Magic! Now, it isn’t the prettiest thing, and to be fair to it, this algorithm is (recently, as of 2020) over 50 years old! And since then, there have been a lot of improvements, but isn’t it amazing that with so little code, we are able to do something like this? Additionally, with the samples, there’s a handy package called corner that allows us to have a closer look at our samples.
from corner import corner
default_kwargs = {'smooth': 0.9,
'label_kwargs': {'fontsize': 16},
'title_kwargs': {'fontsize': 16},
'color': 'tab:blue',
'truth_color': 'k',
'levels': (0.3934693402873666,
0.8646647167633873,
0.9888910034617577,
0.9996645373720975,
0.999996273346828),
'plot_density': True,
'plot_datapoints': False,
'fill_contours': True,
'max_n_ticks': 4,
'hist_kwargs':{'density':True},
"smooth":0.9,
}
fig = plt.figure(figsize=(6, 6), dpi=200)
corner(samples,
fig=fig,
bins=36,
truths=[m_true, c_true,],
titles=[r"$m$", r"$c$"],
show_titles=True,
**default_kwargs)
plt.show()

The top left and bottom right plots in the above show the marginal distributions of the relevant parameters. These plots effectively show distributions once you take the explicit dependence of the other variable(s) out1. This is extremely useful when summarizing our results by text or by word we can’t show the plot, so we typically summarize our findings to one variable at a time, and further simplify it by asking what the width of the highest density region that contains the same area as a normal distribution between \(1\sigma\), \(2\sigma\), \(3\sigma\) (68%, 95%, 99.7%) or etc.
The algorithm
So here are the steps in plain-ish english.
Metropolis Algorithm
- Initialise:
- Have a distribution you want to sample from (duh) \(f(x)\),
- manually create a starting point for the algorithm \(x_0\),
- pick a symmetric distribution \(g(x\mid y)\) to sample from
- like a gaussian with a fixed covariance matrix such that \(g(x\mid y)=g(y\mid x)\)
- pick the number of samples you can be bothered waiting for \(N\)
- For each iteration \(n\)/Repeat \(N\) times
- Sample a new proposal point \(x^*\) from the symmetric distribution centred at the previous sample
- Calculate the acceptance probability \(\alpha\) given as \(\alpha = f(x^*)/f(x_n)\)
- And if the acceptance probability is more than 1, cap it at 1.
- Generate a number, \(u\), from a uniform distribution between 0 and 1
- Accept or reject2
- Accept if: \(u\leq\alpha\), s.t. \(x_{n+1} = x^*\)
- Reject if: \(u>\alpha\), s.t. \(x_{n+1} = x_n\)
The first thing to notice is that we don’t require the normalization of our function, as it just depends on the ratios, and the normalization cancels itself out. The second is that it doesn’t have many steps, despite being able to do quite a lot.
Now, this is the point that I want to show you an animation of the process, but I don’t want to do that with the 2D distribution as it’s slow enough as it is, and it would be annoying figuring out how to nicely visualize accepting or rejecting a sample. So, forgive me for doing this for a single-dimensional Gaussian that I made up on the spot.

Slowing it down and having a look at the accepting conditions.

You will notice that in the GIF, there are some samples off to the side that don’t seem to fit the distribution. We refer to this as the “burn-in phase”; it is a sequence of samples at the beginning of MCMC sampling (not specific to Metropolis or the Metropolis-Hastings) where the chain of samples hasn’t reached the key part of the distribution yet.

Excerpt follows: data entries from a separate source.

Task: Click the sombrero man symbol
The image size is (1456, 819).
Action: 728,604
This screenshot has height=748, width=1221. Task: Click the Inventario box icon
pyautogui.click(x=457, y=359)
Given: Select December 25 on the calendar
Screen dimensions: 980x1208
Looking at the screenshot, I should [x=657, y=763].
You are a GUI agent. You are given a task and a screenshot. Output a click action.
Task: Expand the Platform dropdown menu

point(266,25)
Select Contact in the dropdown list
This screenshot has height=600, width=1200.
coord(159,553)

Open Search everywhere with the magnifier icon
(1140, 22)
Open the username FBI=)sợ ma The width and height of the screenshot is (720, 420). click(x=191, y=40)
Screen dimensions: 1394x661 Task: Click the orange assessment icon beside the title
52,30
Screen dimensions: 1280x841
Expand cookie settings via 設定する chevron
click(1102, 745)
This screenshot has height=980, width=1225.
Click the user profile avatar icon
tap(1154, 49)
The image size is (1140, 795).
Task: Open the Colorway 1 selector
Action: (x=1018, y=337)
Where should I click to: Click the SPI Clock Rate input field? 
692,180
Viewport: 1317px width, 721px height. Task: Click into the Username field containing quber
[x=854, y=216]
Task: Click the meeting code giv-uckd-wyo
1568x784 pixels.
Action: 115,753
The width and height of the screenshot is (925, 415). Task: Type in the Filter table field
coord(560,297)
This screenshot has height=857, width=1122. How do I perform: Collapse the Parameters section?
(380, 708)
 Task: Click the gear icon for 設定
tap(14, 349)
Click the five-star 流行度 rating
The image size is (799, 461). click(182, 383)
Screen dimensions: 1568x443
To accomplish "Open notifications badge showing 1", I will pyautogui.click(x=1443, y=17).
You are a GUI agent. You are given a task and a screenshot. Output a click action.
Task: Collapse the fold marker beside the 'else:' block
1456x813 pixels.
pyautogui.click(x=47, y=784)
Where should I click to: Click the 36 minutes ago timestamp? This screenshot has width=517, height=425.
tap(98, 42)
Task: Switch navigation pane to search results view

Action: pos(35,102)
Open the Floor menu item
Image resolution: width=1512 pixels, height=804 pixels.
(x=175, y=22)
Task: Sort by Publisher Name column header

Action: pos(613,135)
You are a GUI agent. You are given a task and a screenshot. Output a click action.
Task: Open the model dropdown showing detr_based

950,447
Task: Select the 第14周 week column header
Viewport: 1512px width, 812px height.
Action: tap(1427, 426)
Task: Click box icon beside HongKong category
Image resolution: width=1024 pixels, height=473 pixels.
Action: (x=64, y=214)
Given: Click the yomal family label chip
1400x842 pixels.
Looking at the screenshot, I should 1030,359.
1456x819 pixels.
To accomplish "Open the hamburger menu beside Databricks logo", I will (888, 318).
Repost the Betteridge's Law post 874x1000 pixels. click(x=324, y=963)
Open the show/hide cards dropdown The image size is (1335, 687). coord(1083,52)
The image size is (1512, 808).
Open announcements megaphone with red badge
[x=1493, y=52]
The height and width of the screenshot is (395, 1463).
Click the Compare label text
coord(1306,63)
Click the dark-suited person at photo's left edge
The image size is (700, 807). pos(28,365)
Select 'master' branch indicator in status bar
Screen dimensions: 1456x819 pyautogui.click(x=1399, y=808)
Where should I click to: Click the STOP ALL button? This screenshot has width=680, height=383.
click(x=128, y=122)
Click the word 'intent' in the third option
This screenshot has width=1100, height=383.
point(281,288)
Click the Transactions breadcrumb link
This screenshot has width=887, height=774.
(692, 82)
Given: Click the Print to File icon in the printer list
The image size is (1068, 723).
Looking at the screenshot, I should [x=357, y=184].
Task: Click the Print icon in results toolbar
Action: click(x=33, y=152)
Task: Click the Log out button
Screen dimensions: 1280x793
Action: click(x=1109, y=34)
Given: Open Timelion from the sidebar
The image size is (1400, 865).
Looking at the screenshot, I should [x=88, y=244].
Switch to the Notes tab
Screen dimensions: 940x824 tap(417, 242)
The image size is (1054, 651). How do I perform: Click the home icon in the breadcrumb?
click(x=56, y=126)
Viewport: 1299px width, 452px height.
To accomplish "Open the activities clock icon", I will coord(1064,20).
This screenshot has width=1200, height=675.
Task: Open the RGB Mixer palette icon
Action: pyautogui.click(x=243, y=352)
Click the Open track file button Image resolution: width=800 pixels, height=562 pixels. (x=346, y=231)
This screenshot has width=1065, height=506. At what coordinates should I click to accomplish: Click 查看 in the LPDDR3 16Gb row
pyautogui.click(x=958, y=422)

When doing your own MCMC sampling, you should be sure to throw away a few samples at the beginning3.
Very Normal had a great analogy for this process, because it may not be immediately intuitive why simply asking the ratio of two probabilities at a time allows us to construct the full probability distribution.
Let’s say you wanted to undertake the average distribution of activities that Melburnian’s undertake every week.
- You go to an activity around Melbourne that you think Melburnian’s undertake (initialisation)
- You do the activity
- After spending an amount of time at the activity you randomly pick an activity among a list of nearby ones that you are sure covers the whole range of activities that Melburnians undertake
- You then ask one of the natives whether they think they spend more time at the current activity or the random one you picked
- With a probability of the ratio of how much time they spend at each activity you either stay at your current activity or go to the new one
- Repeat
And eventually, even if you didn’t pick an activity that was very good, you will eventually be led to the “good” activities (equilibrium distribution) and start to do the same activities as typical Melburnians do, despite only ever comparing two choices at a time: “stay” or “next”.
However, if this decision process only allows transitions between certain activities (e.g., people who go to cafes only talk to others at cafes), then some activities might be overrepresented while others remain underexplored4.
This is an issue for the Metropolis algorithm5, which is what I detailed above, but not the generalisation of the algorithm by Wilfred Keith Hastings the Metropolis-Hastings algorithm.
For the Metropolis algorithm to work, we presume that the proposal distribution, \(g\), is symmetric, i.e. \(g(x\mid y)=g(y\mid x)\), but this can be restrictive. Some distributions that may produce faster convergence or better fit a particular posterior setup may not be symmetric. So Hastings generalized the result to allow this, by modifying the acceptance probability from \(\alpha = f(x^*)/f(x_n)\) to \(\alpha = \frac{f(x^*)g(x_n\mid x^*)}{f(x_n)g(x^*\mid x_n)}\) which accounts for any assymetry in \(g\) (I’ll go into more detail in a later post).
Metropolis-Hastings Algorithm
- Initialise:
- Have a distribution you want to sample from (duh) \(f(x)\),
- manually create a starting point for the algorithm \(x_0\),
- pick a distribution \(g(x\mid y)\) to sample from (now doesn’t need to be symmetric)
- pick the number of samples you can be bothered waiting for \(N\)
- For each iteration \(n\)/Repeat \(N\) times
- Sample a new proposal point \(x^*\) from the syymetric distribution centred at the previous sample
- Calculate the acceptance probability \(\alpha\) given as \(\alpha = \frac{f(x^*)g(x_n\mid x^*)}{f(x_n)g(x^*\mid x_n)}\) (Here’s the change!)
- And if the acceptance probability is more than 1, cap it at 1.
- Generate a number, \(u\), from a uniform distribution between 0 and 1
- Accept or reject2
- Accept if: \(u\leq\alpha\), s.t. \(x_{n+1} = x^*\)
- Reject if: \(u>\alpha\), s.t. \(x_{n+1} = x_n\)
Now we’ll see when an asymmetric proposal distribution can do better than a symmetric one; we’ll look at the two algorithms side-by-side6.
For the distribution that we’re trying to model, we’ll use the Gamma distribution with \(\alpha=2\) and our two proposal distributions will be a normal distribution with a standard deviation of 0.5 for our symmetric distribution and a log-normal distribution with \(\sigma=0.5\) for our asymmetric distribution.
Additionally, arviz can estimate the number of effective samples.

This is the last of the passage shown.